[Записи, взятые из коллекции]
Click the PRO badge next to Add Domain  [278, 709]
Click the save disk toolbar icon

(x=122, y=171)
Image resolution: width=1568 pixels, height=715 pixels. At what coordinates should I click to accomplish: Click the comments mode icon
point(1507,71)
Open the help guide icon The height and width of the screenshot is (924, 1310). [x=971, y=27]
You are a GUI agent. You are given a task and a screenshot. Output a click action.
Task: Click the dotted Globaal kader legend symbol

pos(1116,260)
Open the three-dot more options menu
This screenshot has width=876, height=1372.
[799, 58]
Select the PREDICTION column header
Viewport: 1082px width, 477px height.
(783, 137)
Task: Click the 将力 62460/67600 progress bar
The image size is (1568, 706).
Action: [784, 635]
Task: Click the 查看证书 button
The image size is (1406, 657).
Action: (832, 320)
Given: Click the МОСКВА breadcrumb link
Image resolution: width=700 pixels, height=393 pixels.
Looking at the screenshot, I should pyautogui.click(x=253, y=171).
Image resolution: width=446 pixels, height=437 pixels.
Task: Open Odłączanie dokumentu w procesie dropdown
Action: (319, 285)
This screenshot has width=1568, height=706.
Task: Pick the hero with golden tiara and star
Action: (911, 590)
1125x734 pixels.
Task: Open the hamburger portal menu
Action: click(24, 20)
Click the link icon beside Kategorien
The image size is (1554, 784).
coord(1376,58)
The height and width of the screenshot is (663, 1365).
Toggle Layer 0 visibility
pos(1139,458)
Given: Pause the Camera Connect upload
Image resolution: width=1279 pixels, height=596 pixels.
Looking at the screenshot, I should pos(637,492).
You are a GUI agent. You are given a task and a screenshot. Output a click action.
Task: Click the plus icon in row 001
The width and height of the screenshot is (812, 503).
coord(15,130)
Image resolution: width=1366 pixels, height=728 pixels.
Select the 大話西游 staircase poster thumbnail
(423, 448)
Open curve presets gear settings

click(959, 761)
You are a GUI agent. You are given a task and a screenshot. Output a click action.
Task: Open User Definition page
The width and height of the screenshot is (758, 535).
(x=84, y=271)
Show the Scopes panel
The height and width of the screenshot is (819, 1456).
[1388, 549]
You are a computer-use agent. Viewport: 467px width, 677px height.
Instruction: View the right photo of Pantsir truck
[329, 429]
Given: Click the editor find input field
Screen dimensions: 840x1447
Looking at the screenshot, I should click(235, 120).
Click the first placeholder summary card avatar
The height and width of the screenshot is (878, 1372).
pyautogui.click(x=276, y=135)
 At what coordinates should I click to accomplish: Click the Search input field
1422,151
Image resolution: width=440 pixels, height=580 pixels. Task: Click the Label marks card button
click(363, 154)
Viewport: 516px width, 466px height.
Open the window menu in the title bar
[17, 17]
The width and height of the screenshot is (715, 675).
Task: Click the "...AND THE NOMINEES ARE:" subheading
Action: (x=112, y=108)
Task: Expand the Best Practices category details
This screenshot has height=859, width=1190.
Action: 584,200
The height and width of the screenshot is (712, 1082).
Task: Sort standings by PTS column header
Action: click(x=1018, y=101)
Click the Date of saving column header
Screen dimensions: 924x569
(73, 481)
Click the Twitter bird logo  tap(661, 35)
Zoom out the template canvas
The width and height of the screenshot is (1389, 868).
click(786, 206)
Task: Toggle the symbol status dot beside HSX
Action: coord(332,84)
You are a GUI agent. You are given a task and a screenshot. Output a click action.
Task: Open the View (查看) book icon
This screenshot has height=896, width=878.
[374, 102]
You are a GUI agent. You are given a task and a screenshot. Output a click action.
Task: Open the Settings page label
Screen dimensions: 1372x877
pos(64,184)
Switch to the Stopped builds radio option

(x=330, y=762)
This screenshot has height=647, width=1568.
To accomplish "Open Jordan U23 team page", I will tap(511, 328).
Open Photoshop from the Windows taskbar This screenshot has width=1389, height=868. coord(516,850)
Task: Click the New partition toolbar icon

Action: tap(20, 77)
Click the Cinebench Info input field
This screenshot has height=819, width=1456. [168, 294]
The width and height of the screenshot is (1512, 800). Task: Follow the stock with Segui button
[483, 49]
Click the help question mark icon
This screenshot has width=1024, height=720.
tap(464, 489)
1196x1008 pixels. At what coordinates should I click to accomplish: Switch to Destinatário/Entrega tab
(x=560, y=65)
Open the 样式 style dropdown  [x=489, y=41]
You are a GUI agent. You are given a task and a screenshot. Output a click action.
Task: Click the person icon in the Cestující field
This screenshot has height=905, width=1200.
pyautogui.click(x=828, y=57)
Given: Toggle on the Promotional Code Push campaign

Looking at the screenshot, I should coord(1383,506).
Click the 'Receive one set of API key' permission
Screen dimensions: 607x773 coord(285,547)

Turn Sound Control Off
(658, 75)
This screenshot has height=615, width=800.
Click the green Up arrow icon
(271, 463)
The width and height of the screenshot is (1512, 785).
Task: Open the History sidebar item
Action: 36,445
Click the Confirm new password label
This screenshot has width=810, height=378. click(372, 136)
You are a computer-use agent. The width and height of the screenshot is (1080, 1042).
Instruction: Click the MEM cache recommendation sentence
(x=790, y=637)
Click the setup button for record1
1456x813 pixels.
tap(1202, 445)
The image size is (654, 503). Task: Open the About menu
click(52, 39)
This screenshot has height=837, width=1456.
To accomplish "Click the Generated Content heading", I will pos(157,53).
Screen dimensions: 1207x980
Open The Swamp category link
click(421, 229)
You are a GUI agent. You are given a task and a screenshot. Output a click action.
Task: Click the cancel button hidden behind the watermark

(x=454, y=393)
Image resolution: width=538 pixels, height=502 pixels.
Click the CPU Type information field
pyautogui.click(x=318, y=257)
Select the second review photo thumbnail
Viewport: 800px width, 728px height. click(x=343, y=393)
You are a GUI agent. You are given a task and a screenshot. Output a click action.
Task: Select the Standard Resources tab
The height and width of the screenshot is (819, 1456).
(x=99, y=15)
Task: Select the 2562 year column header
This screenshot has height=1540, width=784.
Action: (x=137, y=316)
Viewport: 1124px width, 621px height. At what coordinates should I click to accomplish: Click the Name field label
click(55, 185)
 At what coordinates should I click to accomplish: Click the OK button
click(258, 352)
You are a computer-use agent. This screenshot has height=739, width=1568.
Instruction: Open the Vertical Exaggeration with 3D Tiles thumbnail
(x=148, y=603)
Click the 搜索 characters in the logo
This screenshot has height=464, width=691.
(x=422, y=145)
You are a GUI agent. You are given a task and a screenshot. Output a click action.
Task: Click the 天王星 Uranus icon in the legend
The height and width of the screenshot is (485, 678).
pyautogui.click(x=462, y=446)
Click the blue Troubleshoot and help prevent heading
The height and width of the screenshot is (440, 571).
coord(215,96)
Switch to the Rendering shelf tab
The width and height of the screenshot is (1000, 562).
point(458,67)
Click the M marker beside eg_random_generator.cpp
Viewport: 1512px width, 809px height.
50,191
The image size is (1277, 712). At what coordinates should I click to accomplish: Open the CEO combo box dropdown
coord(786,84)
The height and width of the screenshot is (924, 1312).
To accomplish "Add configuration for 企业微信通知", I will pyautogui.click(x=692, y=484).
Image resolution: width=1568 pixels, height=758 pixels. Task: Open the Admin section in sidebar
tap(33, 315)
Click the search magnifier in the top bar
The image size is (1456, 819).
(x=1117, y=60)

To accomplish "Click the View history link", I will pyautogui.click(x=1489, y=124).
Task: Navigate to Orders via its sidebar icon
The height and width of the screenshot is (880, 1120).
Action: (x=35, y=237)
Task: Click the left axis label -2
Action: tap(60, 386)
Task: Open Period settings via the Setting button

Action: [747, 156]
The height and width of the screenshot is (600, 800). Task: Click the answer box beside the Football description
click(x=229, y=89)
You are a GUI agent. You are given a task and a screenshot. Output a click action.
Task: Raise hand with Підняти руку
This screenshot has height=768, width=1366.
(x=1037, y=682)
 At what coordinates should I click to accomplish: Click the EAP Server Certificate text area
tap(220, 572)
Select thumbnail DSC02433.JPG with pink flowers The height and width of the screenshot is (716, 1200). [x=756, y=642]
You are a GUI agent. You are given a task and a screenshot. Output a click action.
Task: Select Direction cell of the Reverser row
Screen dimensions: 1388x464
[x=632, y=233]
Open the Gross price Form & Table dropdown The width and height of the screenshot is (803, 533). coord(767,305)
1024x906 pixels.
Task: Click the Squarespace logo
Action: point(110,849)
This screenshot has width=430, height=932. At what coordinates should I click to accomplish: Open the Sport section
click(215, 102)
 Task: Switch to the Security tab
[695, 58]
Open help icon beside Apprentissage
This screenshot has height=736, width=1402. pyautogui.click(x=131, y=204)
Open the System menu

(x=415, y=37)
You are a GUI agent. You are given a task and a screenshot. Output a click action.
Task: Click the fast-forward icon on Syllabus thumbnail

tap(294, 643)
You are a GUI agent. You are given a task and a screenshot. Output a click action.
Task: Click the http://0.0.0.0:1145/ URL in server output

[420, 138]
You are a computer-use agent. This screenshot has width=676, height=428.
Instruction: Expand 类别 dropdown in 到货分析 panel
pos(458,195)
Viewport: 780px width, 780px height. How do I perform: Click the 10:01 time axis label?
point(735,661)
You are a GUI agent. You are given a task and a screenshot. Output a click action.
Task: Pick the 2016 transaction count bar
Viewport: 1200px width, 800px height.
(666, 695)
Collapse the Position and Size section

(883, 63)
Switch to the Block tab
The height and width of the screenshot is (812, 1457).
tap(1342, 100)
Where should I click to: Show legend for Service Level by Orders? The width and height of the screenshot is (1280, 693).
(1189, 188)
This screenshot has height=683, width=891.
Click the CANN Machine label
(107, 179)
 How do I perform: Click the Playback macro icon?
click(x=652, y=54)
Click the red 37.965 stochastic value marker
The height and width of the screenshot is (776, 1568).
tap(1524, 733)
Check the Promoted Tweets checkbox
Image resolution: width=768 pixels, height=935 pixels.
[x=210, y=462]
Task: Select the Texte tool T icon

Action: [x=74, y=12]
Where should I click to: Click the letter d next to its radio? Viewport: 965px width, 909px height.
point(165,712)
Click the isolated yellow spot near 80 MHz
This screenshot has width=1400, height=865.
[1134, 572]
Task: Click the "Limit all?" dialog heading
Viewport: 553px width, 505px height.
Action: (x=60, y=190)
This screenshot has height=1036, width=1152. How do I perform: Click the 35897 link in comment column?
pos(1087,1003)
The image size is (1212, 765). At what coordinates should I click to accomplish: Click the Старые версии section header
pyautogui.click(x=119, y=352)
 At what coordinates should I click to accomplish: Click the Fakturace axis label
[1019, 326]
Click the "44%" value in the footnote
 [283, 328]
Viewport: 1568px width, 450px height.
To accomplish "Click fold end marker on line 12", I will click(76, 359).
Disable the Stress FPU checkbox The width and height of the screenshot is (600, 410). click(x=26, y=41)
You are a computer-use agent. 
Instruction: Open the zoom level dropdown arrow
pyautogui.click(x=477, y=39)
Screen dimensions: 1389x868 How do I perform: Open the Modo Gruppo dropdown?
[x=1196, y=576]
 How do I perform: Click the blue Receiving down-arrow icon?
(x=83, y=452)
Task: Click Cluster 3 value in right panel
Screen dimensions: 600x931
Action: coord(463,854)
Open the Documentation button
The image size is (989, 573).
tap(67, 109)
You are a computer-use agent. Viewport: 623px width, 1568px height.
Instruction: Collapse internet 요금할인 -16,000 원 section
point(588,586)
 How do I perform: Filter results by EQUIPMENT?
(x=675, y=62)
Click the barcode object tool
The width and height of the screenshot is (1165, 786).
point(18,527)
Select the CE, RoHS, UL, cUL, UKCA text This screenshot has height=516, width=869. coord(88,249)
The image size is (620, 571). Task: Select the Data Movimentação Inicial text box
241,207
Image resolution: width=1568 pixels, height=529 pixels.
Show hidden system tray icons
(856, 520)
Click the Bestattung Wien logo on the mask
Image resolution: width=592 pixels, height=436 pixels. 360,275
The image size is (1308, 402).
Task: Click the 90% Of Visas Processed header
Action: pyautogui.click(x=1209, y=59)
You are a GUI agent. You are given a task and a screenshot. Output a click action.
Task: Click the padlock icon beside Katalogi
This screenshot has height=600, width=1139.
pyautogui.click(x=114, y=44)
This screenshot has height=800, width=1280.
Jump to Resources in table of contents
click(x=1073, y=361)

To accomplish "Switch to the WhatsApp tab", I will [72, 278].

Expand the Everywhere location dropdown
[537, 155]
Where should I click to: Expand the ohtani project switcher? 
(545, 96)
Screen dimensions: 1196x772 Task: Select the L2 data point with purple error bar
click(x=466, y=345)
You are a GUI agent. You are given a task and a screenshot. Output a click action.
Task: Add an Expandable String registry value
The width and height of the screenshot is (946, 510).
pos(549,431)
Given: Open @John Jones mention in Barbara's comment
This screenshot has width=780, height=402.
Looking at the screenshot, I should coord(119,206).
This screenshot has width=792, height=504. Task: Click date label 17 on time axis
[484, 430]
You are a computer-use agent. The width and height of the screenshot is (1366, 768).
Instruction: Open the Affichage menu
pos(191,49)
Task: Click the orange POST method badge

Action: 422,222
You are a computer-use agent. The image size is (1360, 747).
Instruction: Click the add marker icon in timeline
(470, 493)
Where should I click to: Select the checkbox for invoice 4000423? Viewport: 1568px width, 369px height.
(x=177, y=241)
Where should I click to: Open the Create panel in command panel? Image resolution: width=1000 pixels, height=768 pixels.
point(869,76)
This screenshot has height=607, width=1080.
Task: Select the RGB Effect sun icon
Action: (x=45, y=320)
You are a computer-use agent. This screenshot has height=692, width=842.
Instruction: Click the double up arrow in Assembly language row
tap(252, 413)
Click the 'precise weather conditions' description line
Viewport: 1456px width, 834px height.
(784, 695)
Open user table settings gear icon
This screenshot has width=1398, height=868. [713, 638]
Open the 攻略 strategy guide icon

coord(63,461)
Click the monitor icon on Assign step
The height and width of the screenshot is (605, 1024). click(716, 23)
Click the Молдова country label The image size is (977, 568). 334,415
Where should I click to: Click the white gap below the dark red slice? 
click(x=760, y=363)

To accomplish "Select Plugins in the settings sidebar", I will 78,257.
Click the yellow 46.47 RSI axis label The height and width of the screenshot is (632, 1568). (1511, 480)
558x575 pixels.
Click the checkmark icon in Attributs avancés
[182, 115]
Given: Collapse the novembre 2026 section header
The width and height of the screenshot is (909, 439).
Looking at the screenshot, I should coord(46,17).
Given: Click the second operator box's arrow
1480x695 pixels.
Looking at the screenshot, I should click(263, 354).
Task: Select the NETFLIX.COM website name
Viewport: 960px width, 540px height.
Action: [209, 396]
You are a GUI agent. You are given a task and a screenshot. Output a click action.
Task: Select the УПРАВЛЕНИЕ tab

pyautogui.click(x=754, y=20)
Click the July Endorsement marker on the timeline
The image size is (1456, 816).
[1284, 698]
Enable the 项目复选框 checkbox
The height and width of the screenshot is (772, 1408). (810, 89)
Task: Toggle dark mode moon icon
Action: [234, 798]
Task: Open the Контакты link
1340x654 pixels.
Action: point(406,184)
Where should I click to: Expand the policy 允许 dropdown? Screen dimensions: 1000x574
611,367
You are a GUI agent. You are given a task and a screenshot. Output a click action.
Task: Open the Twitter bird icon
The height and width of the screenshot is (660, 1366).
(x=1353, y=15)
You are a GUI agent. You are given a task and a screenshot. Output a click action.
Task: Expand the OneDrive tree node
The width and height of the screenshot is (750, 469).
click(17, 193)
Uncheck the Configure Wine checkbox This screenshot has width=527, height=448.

[Что сделать] Оформите как таблицу Markdown строки листинга выше, от его начала до строки с «Open the help» включительно, и только их. Пустые строки пропустите, а столбцы назовите «№» и «Строка».

[Результат]
| № | Строка |
|---|---|
| 1 | Click the PRO badge next to Add Domain  [278, 709] |
| 2 | Click the save disk toolbar icon |
| 3 | (x=122, y=171) |
| 4 | Image resolution: width=1568 pixels, height=715 pixels. At what coordinates should I click to accomplish: Click the comments mode icon |
| 5 | point(1507,71) |
| 6 | Open the help guide icon The height and width of the screenshot is (924, 1310). [x=971, y=27] |